__STATED TASK__
Rewrite the data from the line containing "Task: Select the Silent" through the line containing "Action: [477, 131]", both included, and output only those lines. Multiply every coordinate in the answers by 0.7 and round it to a whole number, rounding halves up, and leave everything else unchanged.

__GIVEN RECORDS__
====================

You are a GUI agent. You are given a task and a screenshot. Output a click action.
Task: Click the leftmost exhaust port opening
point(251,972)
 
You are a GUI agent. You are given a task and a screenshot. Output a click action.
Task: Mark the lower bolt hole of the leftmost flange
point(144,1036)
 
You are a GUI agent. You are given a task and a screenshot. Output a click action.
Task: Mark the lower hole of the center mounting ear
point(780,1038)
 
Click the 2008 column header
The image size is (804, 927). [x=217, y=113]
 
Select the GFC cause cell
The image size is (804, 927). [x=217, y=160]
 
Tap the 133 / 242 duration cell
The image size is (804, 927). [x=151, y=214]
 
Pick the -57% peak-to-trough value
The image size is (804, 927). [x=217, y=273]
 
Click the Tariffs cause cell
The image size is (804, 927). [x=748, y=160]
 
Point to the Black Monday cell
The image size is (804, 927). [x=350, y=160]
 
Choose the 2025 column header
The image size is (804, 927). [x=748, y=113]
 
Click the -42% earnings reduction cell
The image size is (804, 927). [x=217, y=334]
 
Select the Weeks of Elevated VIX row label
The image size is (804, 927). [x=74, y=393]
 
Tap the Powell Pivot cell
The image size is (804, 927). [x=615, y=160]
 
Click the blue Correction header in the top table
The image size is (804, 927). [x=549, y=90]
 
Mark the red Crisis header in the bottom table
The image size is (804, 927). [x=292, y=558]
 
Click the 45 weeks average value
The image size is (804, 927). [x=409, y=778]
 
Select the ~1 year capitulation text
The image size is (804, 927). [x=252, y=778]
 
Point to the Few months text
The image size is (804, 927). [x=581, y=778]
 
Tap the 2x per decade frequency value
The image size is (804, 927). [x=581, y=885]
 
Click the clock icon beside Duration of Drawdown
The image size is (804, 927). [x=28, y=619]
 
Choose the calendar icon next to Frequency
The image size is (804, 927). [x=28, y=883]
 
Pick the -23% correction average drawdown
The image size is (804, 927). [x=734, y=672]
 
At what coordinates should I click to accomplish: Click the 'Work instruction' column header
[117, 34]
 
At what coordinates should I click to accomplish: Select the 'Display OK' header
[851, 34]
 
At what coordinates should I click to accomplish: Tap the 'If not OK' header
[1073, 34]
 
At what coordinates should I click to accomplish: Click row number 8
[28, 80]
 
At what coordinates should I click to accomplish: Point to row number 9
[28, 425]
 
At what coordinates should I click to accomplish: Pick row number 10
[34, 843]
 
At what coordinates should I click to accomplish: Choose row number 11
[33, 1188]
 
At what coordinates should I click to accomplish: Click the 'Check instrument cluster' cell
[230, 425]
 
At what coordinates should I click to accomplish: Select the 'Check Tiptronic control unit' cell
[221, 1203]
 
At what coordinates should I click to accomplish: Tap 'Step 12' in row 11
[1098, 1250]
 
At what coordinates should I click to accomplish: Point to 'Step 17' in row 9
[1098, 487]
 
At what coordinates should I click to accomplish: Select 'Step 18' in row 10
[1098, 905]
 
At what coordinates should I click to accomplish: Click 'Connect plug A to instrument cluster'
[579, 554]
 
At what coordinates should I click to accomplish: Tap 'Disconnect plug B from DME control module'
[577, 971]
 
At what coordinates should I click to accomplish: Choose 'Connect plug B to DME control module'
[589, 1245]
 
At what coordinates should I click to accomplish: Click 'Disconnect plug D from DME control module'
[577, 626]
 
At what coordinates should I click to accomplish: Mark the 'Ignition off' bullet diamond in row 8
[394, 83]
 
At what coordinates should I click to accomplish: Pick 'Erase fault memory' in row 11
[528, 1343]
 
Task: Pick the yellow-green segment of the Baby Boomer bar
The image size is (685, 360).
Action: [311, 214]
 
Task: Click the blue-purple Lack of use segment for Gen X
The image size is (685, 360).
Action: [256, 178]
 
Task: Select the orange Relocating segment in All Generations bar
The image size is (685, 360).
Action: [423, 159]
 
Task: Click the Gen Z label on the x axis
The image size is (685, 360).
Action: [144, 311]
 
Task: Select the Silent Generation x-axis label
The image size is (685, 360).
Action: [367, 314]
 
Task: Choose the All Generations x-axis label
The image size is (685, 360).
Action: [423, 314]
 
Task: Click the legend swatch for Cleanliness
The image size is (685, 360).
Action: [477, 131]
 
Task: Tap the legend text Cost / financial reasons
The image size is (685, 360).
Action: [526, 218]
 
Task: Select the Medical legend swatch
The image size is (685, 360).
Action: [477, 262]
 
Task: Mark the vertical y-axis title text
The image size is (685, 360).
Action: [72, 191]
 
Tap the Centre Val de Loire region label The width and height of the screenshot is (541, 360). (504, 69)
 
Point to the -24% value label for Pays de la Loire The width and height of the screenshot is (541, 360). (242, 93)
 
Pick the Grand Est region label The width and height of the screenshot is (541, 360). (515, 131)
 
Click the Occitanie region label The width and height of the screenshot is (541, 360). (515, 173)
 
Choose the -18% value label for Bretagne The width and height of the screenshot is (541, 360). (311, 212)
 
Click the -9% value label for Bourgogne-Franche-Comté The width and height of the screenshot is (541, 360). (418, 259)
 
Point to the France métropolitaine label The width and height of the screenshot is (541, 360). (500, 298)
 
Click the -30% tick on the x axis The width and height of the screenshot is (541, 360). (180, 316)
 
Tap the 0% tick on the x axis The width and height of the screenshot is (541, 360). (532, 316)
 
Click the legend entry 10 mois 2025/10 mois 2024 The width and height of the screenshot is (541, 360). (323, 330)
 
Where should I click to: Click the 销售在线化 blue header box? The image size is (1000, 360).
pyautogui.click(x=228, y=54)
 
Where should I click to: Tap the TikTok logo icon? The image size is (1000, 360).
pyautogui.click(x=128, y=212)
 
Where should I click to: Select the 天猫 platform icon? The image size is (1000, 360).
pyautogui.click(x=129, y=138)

====================

__ANSWER TO THE TASK__
Task: Select the Silent Generation x-axis label
The image size is (685, 360).
Action: [257, 220]
 
Task: Choose the All Generations x-axis label
The image size is (685, 360).
Action: [296, 220]
 
Task: Click the legend swatch for Cleanliness
The image size is (685, 360).
Action: [334, 92]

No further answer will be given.